Please restate all of the records word for word, setting the pictures aside.

Working data:
──────────────────────────────

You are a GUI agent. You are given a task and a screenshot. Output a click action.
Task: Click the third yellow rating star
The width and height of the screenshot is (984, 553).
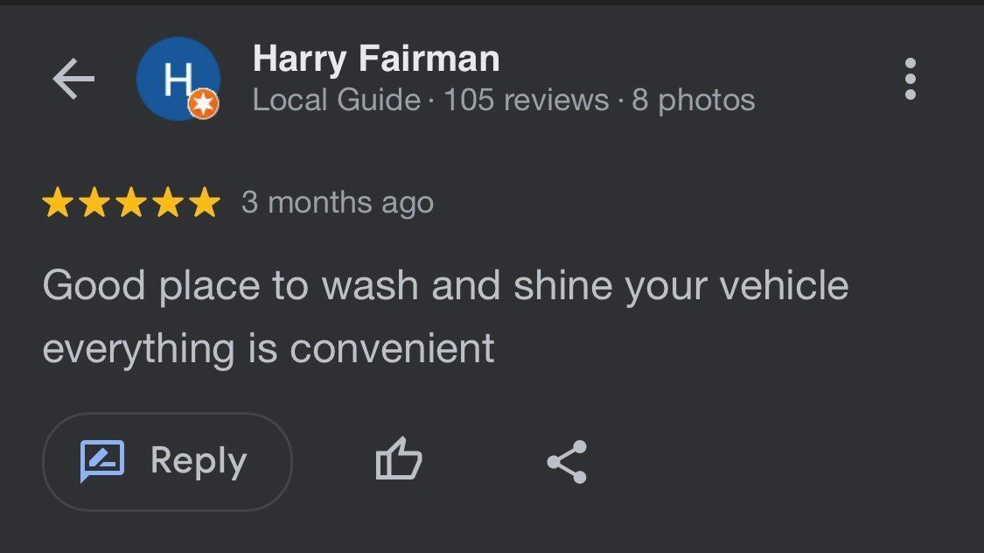coord(131,203)
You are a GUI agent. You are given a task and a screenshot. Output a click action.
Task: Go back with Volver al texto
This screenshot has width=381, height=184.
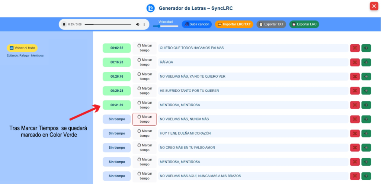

──────────────────────────────

Answer box:
You are a GUI agent. You are given a task and a screenshot. Output a click action.
Task: Click the third yellow rating star
The width and height of the screenshot is (984, 553).
coord(131,203)
You are a GUI agent. You are given a task and a screenshot. Output a click action.
Task: Go back with Volver al texto
This screenshot has width=381, height=184.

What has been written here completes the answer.